Can you pull every line of text from the material below, word for word, and leave the pictures out?
[start]
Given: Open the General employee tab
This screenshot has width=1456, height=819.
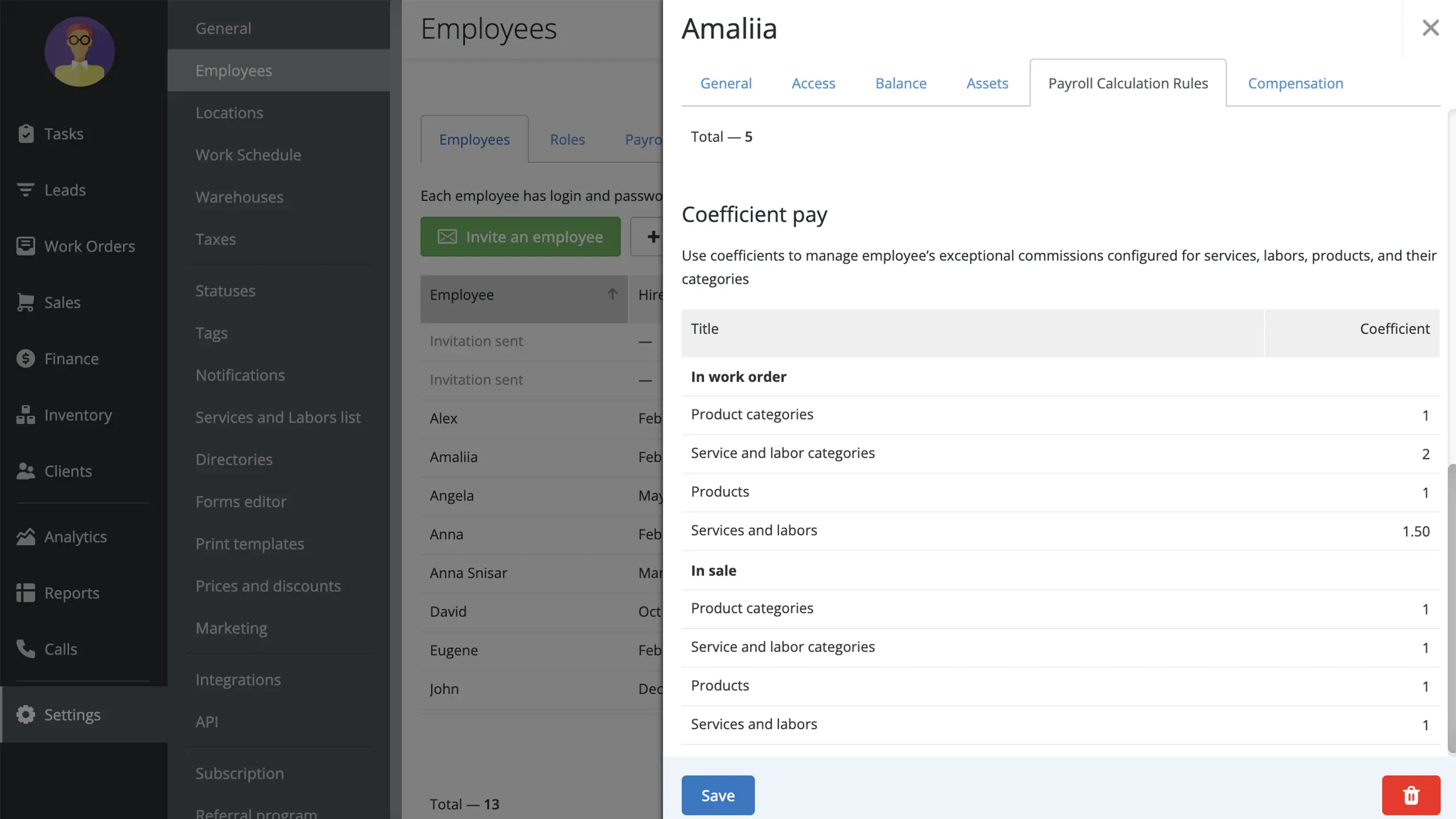Looking at the screenshot, I should click(x=726, y=82).
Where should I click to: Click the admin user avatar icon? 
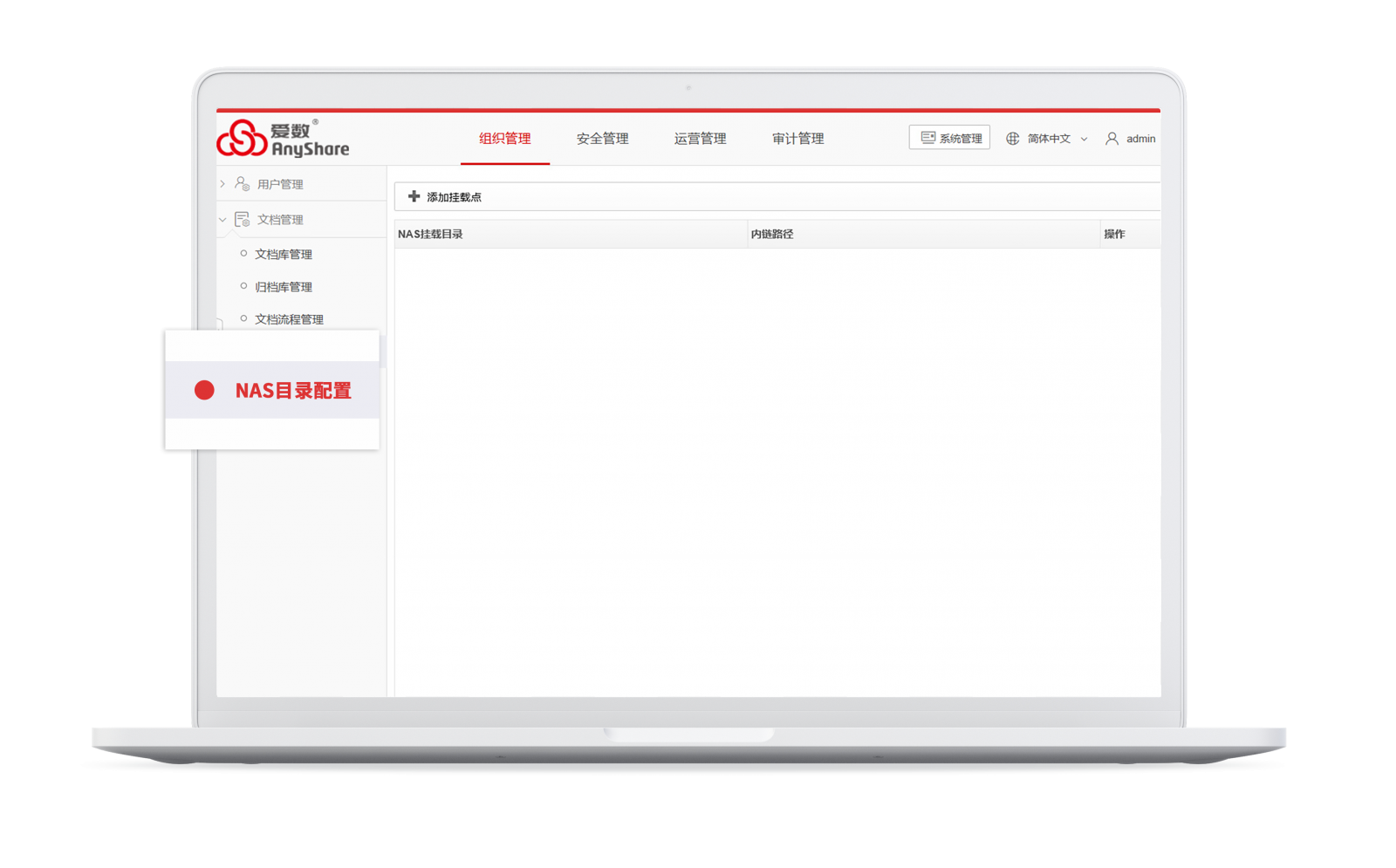[x=1112, y=139]
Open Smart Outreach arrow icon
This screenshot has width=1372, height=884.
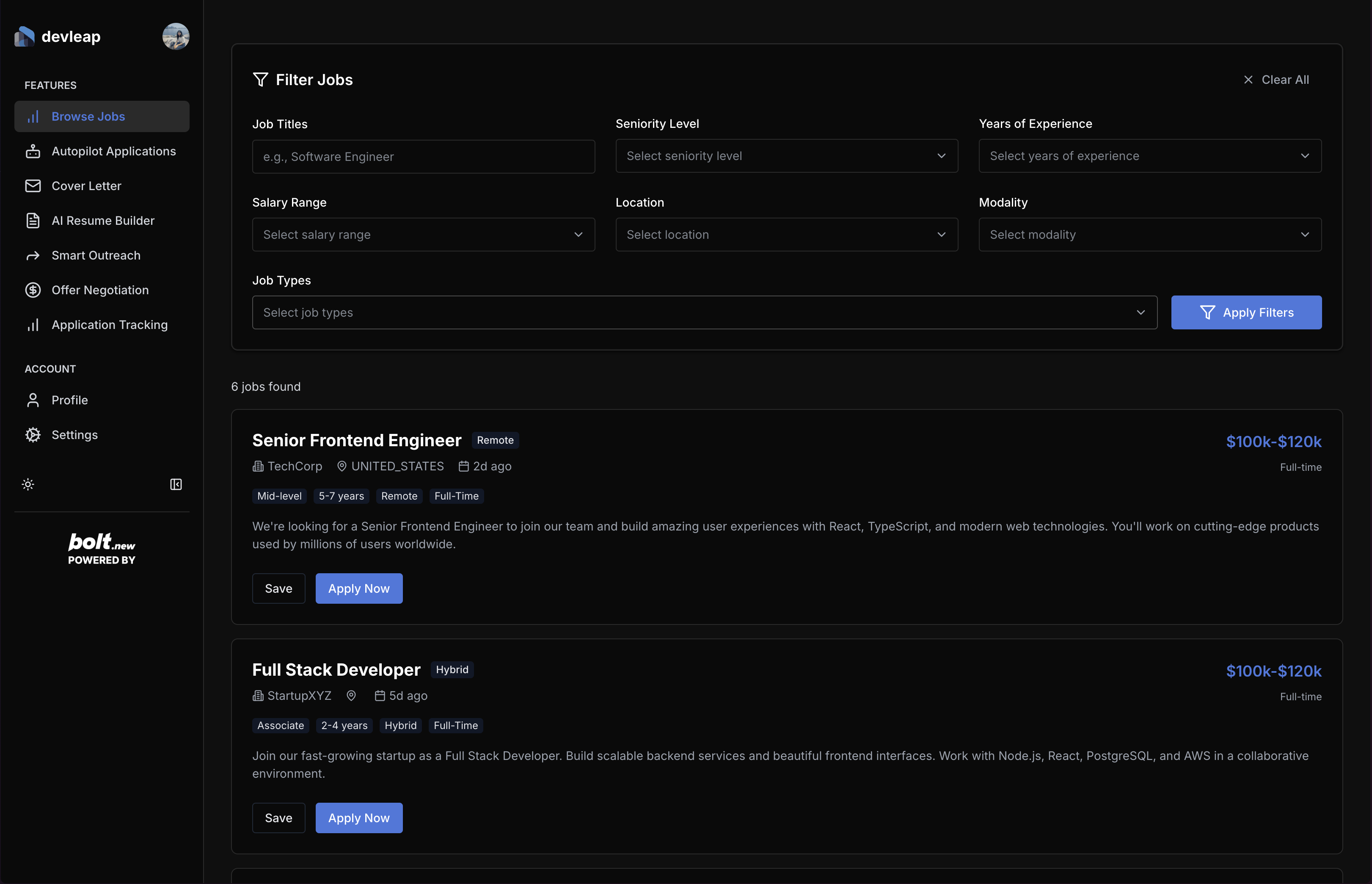click(x=33, y=255)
[end]
> CORRECT RESULT:
Given: Open the General employee tab
This screenshot has width=1456, height=819.
Looking at the screenshot, I should click(x=726, y=82).
Where should I click to: Click the admin user avatar icon? 
[x=1112, y=139]
Open Smart Outreach arrow icon
This screenshot has width=1372, height=884.
click(x=33, y=255)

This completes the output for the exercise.